Message 43 of 80 (142096)
09-13-2004 4:27 PM
Reply to: Message 40 by contracycle
09-13-2004 1:34 PM


OK, but I don't think its going to heklp you in the short term. The state is the representative body of the ruling class, acting to eliminate or suppress class conflict through the exercise of armed force against the populace, and enjoying legitimacy in the prevailing rulking class ideology.
A permanent revolution is the maintenance of revolutionary methodology in the period subsequent to the conquest of state power.
You were right. These definitions were meaningless generalities.
Yes. Just let free people produce and trade freely.
That's spelled Utopia. There are limits to resources and limits to transportation and limites to production.
You admitted above you are not a student of the revolution - I suggest you are conflating periods seperated by over a decade.
Actually I said I wasn't well studied on marx or his writings. I'm certainly not an expert on the russian revolution, but I do know a bit about it from its historical side.

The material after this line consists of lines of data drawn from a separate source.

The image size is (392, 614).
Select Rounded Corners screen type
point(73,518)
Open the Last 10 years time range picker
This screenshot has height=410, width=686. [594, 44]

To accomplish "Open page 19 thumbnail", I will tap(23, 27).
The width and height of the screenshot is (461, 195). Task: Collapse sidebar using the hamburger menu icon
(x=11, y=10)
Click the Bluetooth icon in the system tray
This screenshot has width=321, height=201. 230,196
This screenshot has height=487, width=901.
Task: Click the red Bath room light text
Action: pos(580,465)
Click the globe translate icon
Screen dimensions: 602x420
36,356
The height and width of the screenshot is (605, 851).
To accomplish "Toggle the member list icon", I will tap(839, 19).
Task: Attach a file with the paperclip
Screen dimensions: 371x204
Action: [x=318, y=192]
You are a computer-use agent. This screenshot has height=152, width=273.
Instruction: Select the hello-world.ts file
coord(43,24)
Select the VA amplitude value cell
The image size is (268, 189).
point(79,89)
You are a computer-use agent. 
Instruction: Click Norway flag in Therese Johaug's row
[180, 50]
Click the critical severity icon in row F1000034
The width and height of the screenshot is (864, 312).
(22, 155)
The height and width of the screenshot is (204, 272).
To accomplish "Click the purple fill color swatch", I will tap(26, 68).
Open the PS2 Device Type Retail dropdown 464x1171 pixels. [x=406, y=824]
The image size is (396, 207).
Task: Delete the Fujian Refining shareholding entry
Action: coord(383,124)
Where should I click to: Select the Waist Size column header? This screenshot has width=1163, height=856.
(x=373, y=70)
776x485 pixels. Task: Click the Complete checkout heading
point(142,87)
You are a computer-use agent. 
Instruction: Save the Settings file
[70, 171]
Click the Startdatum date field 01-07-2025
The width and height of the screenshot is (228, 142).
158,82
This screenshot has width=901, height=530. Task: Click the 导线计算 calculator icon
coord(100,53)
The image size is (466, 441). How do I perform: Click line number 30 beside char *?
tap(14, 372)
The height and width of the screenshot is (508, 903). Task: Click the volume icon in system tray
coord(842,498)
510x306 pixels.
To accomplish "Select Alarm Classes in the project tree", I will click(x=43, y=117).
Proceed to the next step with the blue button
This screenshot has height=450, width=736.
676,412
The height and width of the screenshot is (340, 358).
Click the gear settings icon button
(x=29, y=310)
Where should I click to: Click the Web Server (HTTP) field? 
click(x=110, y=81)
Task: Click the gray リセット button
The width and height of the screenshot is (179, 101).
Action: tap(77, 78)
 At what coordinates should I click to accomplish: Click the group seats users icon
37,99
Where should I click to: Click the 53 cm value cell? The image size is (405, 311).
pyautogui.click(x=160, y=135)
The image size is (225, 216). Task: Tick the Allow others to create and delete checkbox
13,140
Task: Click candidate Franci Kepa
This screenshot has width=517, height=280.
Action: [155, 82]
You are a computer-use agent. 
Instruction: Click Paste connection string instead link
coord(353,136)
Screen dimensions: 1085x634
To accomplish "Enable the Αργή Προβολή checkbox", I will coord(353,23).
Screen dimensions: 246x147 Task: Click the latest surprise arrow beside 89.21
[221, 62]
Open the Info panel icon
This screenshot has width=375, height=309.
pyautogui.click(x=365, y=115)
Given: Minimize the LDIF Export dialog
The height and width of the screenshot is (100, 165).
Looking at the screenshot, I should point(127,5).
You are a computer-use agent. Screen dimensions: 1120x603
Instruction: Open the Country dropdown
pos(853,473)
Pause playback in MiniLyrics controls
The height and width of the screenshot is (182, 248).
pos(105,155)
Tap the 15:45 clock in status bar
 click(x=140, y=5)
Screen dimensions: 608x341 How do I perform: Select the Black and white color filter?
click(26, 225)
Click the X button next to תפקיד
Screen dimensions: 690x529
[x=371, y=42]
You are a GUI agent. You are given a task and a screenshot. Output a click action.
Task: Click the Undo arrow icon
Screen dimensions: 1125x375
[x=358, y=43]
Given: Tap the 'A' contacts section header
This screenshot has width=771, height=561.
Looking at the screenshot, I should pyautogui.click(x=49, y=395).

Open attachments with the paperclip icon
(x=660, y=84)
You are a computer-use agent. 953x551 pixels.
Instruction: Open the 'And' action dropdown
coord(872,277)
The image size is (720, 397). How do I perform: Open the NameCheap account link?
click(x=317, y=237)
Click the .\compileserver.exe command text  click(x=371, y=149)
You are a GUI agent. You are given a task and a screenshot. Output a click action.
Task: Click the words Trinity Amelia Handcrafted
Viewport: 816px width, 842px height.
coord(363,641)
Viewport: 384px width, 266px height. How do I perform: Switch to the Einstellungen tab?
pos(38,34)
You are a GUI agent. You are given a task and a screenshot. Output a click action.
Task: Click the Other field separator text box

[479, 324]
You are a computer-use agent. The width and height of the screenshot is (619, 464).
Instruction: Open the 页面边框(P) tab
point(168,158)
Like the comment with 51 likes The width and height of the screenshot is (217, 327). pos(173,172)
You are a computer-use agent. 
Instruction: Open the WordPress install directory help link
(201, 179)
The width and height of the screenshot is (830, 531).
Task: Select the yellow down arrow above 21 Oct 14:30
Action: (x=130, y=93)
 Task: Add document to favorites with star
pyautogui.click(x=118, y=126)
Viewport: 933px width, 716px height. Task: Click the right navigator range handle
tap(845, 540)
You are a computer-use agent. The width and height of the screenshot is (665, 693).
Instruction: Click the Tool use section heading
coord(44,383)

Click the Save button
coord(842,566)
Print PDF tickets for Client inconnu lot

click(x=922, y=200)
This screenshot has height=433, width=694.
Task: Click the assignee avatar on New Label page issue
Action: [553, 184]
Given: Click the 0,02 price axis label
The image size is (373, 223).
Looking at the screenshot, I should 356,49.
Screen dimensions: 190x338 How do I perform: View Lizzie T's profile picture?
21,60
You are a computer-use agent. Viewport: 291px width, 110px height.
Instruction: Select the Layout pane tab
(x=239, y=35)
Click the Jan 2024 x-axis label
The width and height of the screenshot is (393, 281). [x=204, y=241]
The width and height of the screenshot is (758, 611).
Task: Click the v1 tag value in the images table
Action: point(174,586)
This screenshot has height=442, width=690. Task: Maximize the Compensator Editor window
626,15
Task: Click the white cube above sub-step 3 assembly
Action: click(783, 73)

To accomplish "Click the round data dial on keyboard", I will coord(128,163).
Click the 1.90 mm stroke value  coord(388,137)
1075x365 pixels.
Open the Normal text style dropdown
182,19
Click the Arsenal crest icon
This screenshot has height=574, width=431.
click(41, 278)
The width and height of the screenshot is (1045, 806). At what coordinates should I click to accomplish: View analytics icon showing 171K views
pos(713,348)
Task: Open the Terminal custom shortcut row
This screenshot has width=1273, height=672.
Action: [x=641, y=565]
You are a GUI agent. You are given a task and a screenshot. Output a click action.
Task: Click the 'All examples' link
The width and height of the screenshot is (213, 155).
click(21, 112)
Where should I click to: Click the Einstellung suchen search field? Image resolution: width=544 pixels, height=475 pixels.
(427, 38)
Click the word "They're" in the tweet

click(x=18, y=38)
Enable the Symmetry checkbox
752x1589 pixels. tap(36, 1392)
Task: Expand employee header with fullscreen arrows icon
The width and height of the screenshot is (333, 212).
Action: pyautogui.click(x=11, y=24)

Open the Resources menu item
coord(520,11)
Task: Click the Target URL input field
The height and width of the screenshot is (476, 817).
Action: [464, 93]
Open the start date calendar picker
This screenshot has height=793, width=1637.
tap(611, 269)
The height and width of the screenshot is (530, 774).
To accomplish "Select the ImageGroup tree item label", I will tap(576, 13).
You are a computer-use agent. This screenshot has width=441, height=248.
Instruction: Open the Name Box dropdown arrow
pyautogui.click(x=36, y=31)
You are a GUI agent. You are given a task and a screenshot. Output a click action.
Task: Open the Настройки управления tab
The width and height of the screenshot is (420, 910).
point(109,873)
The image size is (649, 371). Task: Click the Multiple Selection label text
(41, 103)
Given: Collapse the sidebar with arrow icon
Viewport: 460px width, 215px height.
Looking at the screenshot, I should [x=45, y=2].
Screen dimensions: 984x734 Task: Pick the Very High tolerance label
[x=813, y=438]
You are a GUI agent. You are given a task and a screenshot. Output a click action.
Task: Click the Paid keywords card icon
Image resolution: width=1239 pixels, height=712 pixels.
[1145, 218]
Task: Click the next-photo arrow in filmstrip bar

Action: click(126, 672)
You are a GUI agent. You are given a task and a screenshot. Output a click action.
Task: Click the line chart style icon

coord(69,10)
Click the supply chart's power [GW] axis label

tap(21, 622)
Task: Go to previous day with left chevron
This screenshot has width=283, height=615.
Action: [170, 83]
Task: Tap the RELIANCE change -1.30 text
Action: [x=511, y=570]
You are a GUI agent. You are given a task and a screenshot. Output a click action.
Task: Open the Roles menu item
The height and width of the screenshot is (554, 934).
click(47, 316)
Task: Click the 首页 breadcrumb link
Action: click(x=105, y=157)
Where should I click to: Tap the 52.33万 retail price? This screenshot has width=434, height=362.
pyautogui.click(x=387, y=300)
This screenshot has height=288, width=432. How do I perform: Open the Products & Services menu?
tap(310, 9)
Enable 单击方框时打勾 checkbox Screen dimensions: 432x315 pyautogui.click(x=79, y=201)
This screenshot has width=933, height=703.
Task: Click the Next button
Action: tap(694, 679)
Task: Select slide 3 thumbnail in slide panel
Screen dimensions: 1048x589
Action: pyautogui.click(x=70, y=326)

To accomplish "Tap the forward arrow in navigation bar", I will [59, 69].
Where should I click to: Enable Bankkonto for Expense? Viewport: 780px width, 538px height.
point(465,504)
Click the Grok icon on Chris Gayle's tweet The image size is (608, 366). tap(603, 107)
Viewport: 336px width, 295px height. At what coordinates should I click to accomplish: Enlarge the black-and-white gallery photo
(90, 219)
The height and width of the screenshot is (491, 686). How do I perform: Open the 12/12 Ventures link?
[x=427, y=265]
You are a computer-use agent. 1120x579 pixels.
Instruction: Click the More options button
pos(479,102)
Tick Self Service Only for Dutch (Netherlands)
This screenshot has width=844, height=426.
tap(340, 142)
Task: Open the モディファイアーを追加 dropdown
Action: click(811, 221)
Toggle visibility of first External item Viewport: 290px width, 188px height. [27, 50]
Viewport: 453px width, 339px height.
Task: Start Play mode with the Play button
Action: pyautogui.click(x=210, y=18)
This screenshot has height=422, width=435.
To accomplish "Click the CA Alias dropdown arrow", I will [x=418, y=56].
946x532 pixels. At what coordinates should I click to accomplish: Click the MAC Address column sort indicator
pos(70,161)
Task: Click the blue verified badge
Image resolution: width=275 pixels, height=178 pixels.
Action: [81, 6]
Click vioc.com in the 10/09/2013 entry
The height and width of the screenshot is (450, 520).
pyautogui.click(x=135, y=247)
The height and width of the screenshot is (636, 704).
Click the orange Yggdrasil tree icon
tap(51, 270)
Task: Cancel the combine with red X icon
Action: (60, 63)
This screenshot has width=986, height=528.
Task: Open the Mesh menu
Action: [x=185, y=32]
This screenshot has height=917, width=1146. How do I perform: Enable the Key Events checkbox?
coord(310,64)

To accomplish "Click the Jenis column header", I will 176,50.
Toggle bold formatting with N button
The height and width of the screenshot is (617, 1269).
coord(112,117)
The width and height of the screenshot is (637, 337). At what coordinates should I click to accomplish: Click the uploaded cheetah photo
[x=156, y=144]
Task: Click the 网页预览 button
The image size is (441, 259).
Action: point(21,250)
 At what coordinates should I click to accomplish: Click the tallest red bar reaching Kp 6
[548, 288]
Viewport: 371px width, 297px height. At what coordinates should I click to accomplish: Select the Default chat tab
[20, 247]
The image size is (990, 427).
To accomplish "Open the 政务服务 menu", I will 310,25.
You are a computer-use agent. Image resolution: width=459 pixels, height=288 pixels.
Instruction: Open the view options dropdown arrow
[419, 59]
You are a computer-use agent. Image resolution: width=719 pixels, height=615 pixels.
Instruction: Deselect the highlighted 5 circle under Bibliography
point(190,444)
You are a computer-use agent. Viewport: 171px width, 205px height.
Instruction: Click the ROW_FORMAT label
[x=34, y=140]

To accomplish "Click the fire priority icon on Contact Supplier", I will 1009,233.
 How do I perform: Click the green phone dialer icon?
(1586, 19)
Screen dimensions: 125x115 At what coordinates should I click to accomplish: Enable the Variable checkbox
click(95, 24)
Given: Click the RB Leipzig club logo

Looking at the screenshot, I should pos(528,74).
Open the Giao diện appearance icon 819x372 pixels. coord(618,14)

I would not deny that the events I talked about were separated by decades. I am not understanding why that would make a difference. You blame results of revolutions over 100 years past.
you are conflating a general law of revolutionary praxis with specific conditions, and you don't even know how they interact becuase you are familiar with neither. The many many problems that beset the Russian revolution arise despite the theory, not because of it - and the Bolsheviks were only partially in control for much of it.
A law with no positive evidence besides theory is called NOT A LAW.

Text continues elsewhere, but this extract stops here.